Friday, July 27, 2012

Big Data: Approaches, Myths & Skills


Last month, my 18-year old daughter asked me about Big Data. This is my first sure sign that a technology has reached a fever pitch in the hype cycle.  Ironically, I found that as I explained this
enterprise IT topic to my daughter, our conversation and the questions she asked did not vary greatly from many conversations I’ve had with other CEOs, journalists, financial analysts and industry colleagues.  Despite how widely Big Data is being covered these days, it appears to me that Big Data is a big mystery to many.


Trying not to be labeled a cynic, I have three big worries about Big Data:

1. My biggest worry is the poor percentage of successful Big Data projects that will emerge as we too quickly throw these new technologies at a wide variety of prospective projects in the enterprise
2. The low success rate of Big Data projects will be amplified by the current hype and subsequent misconceptions about Big Data technologies, and
3. This low project success rate could stay challenged over time because of the relative dearth of
knowledgeable, data-savvy technology and business professionals ready for a world where data are plentiful and analytic skills are not.

Successful Big Data Projects

As organizations race to evaluate and pilot Big Data tools and technologies, in search of an answer to a Big Data opportunity, I’ve seen evidence that architectural steps are being skipped in favor of speed.  Sometimes, speed is good.  In the case of Big Data, building the right data and platform architecture is critical to actually solving the business problem, which means the right amount of thoughtful planning should occur in advance.  Many missteps could be avoided by simply being clear up-front on the business problem (or opportunity) to be solved and how quickly the data must be used to enable a solution (i.e., how much latency is acceptable?).

Recently, I’ve tried to do my part to help explain successful Big Data (technical) architectures by starting with three simple, latency-driven approaches.  The specifics, including an architectural diagram, are described in my recent E-Commerce Times article, entitled “Match the Big Data Job to the Big Data Solution.” We’ve also posted additional graphics and explanation to the Big Data section of the Jaspersoft website.

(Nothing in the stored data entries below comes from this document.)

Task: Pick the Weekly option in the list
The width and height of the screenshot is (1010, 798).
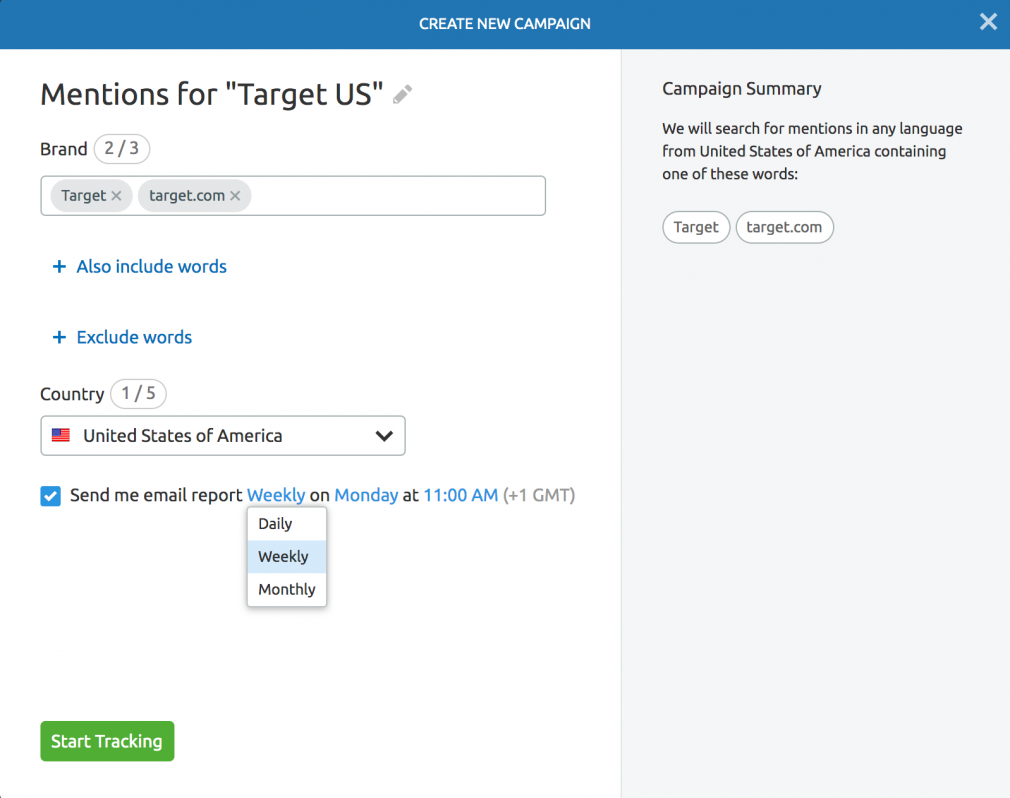Action: pos(283,557)
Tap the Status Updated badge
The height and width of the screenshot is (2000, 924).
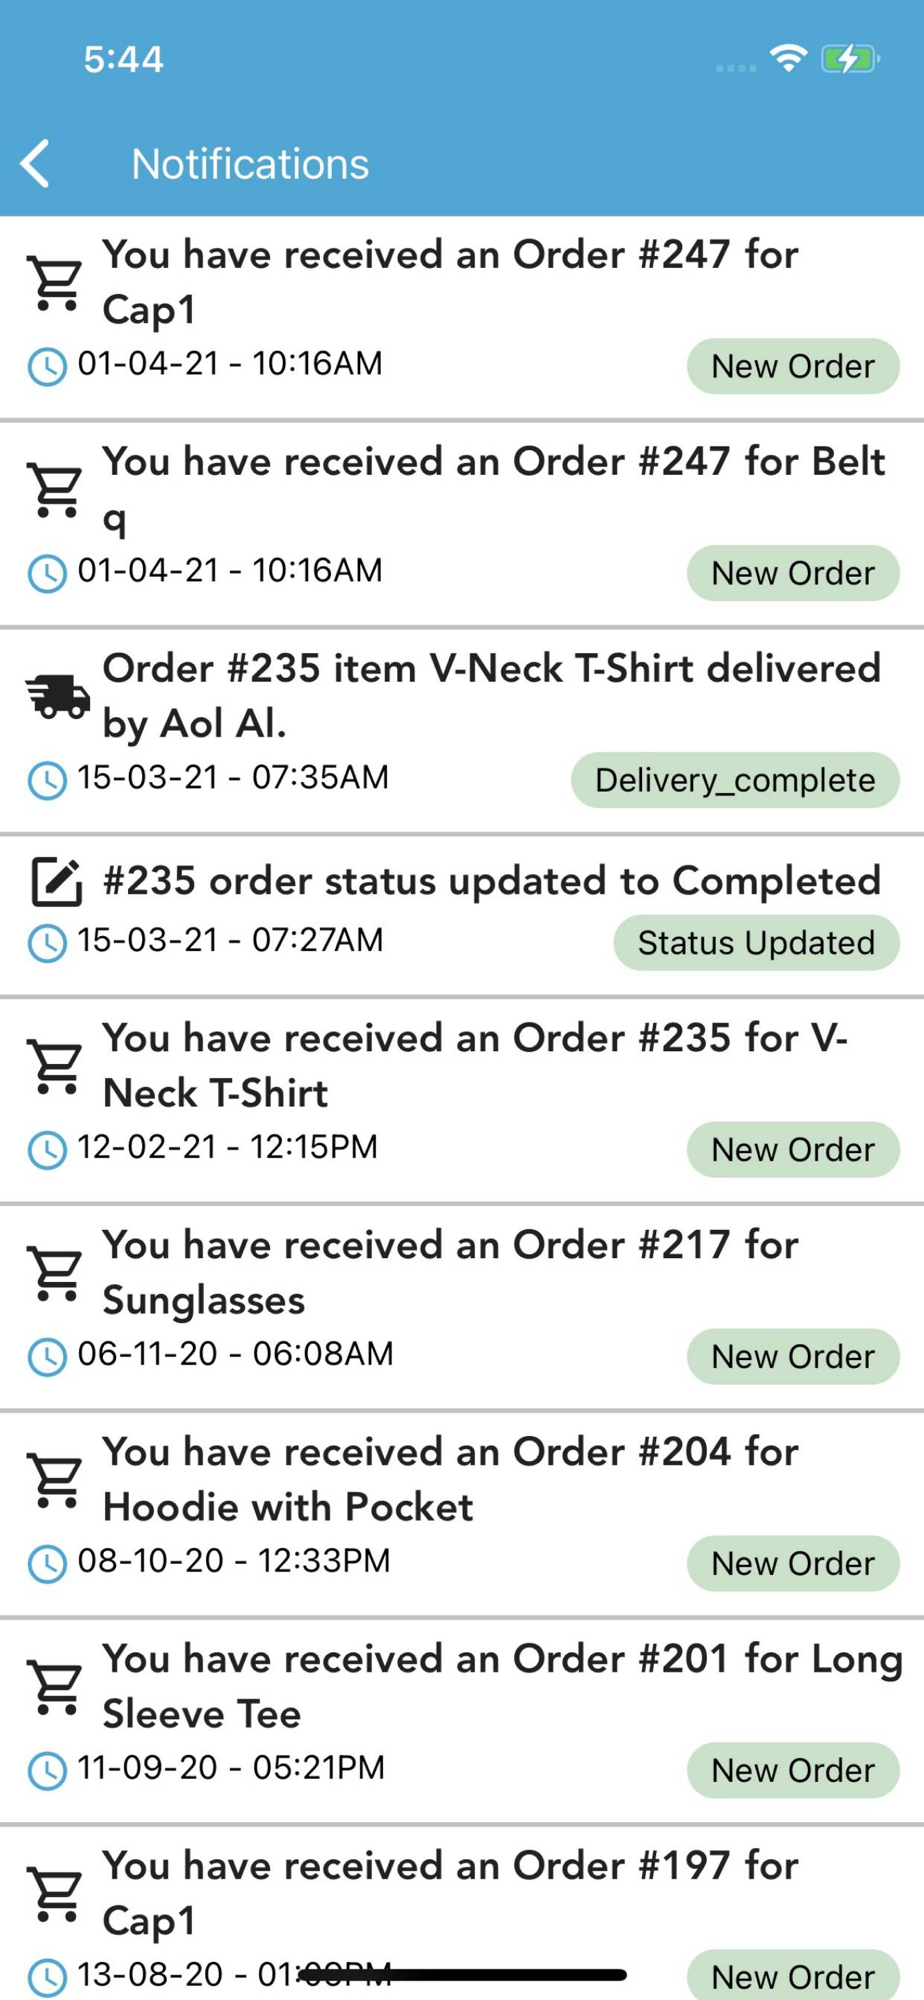(755, 943)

Big Data Misconceptions (or Myths)
To reduce the hype, first we must overcome the misconceptions. My many conversations on the topic of Big Data yield equally many misconceptions and misunderstanding. Some examples of the most common myths: Big Data is all unstructured, Big Data means Hadoop and Big Data is just for sentiment analysis. Or course, each of these myths is only partially true and requires a deeper understanding of the technologies and their potential uses to gain real clarity.

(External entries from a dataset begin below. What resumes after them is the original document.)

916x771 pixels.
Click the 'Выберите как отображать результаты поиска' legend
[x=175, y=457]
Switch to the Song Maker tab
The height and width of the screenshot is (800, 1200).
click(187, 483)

I’ve recently offered a brief article that seeks to dispel the “Top 5 Myths About Big Data.” Published last month on Mashable. The article has garnered some great comments with the most completewritten by IBM’s James Kobielus. James improves and amplifies several of my major points. I hope you’ll join the conversation.

Analytic Skills Shortage
Worldwide digital content will grow 48% in 2012 (according to IDC), reaching 2.7 zettabytes by the end of the year.   As a result, big data expertise is fast-becoming the “must-have” expertise in every organization.  At the same time, in its 2011 research report, titled “Big data: The Next Frontier for Innovation, Competition, and Productivity,” McKinsey offered the following grim statistic:

“By 2018, the United States alone could face a shortage of 140,000 to 190,000 people with deep analytical skills as well as 1.5 million managers and analysts with the know-how to use the analysis of big data to make effective decisions.”

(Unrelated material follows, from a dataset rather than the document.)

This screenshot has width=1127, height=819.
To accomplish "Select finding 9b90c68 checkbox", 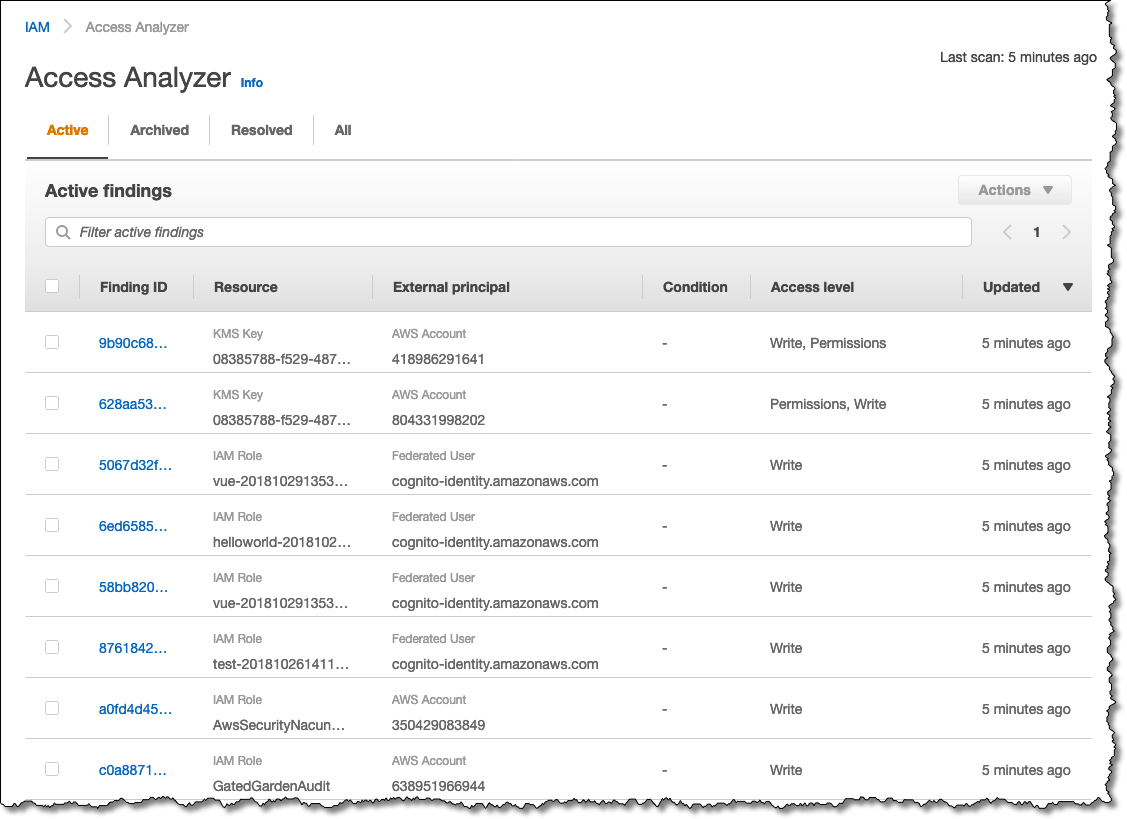I will point(52,341).
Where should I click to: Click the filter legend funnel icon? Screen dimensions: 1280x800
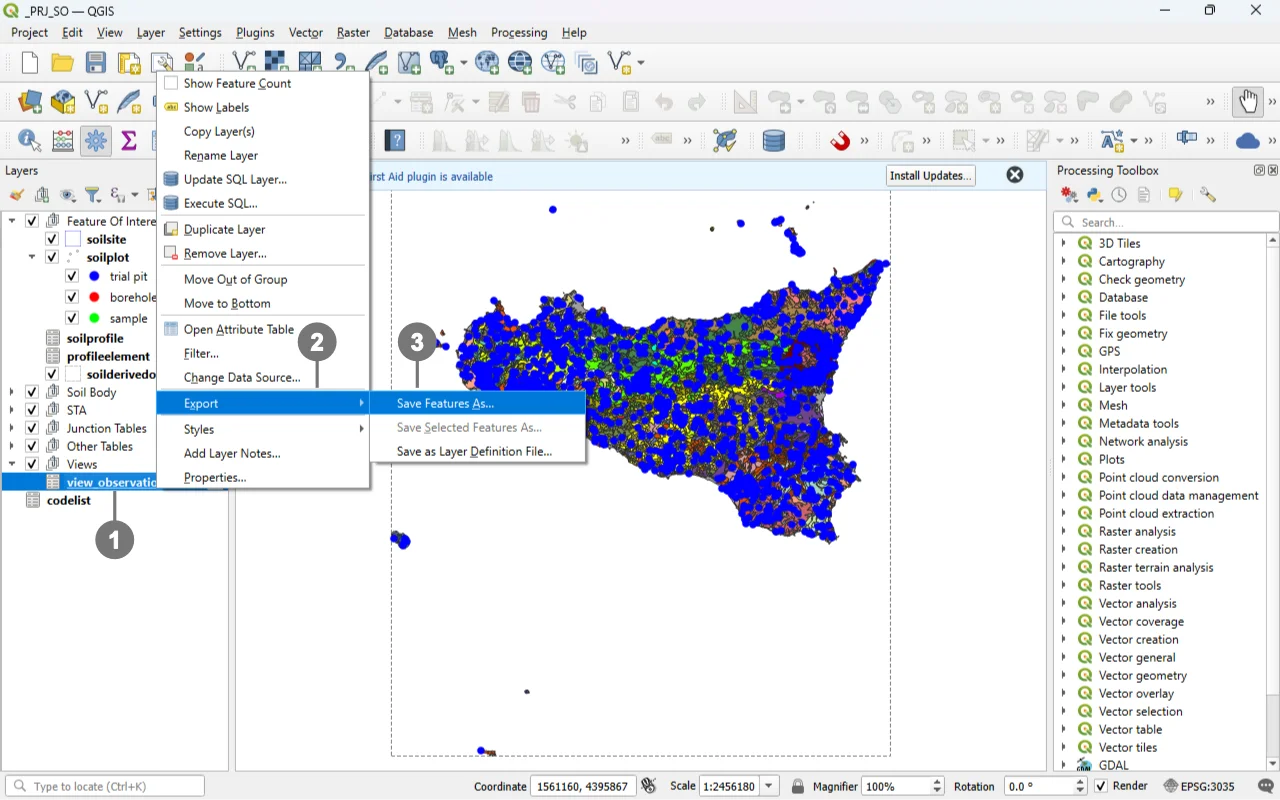(x=92, y=195)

Without the solid analytic skills needed to support a growing array of Big Data projects, the risk potential grows rapidly.  Anyone in or near data science should take the coming skills shortage as a call-to-arms.  Every college and university should be building data analytics coursework into compulsory classes across a wide variety of disciplines and subject areas. Because of its importance, I’ll save this Big Data skills topic as the thesis for a future post.

Despite these primary worries, I remain hopeful (even energized) by the enormous Big Data opportunity ahead of us.  My hope is that, armed with good information and good technology, more Big Data customers and projects will become more quickly successful.

Brian Gentile
Chief Executive Officer
Jaspersoft Corporation

Wednesday, March 21, 2012

Cloud BI Progress & Pitfalls

In my on-going effort to uncover and discuss key BI industry trends, I recently authored a new article for my TDWI column (called “The BI Revolution”), under the same headline as this post. In that article, I focused on the big market that will emerge for BI in the cloud. Even more importantly, I shed light on the definitional and technological pitfalls that are confusing this market as it seeks to deliver more efficient cloud-based business intelligence.

Rather than address my main points here, I encourage you to read my post at the TDWI website and then add your comments and thoughts here.

Cloud BI = BI for SaaS + BI for PaaS
I note that the cloud as a transformational infrastructure will drive big use of BI for SaaS (on-demand analytical applications) and BI for PaaS (application development and deployment in the cloud). I am less bullish on SaaS BI (on-demand, general-purpose BI in the cloud) because I believe growth will continue to be fueled by BI embedded in data-driven applications, rather than delivered in any standalone use.

We’re constantly tuning the Jaspersoft website on this topic, building out content that seeks to explain, educate and amplify the technological and business benefits of BI in the Cloud. One important point left out of my TDWI post describes Jaspersoft’s focus on and success in BI for PaaS (platform-as-a-service).

Recently, Jaspersoft has been very active in BI for PaaS. We are working with all the major PaaS providers to ensure our BI platform is available within these new cloud-based development and deployment environments. Just last month, Jaspersoft announced an important partnership with Red Hat, making our BI server available immediately in the OpenShift (public cloud) and CloudForms (private cloud) environments. Then, Jaspersoft produced a blog post and video to highlight its support of VMWare’s CloudFoundry PaaS environment, with a more formal announcement pending. Overall, our head of Product & Alliances summed it up best:

“Jaspersoft’s intention is to be the de facto standard in BI for PaaS, enabling the broadest community of software developers to use our tools in their favorite cloud environment,” said Karl Van den Bergh, Vice President of Product & Alliances at Jaspersoft. “We are uniquely positioned to capitalize on this shift of application development to the cloud with our modern architecture, the world’s largest BI community building data-driven applications, and our open source model.”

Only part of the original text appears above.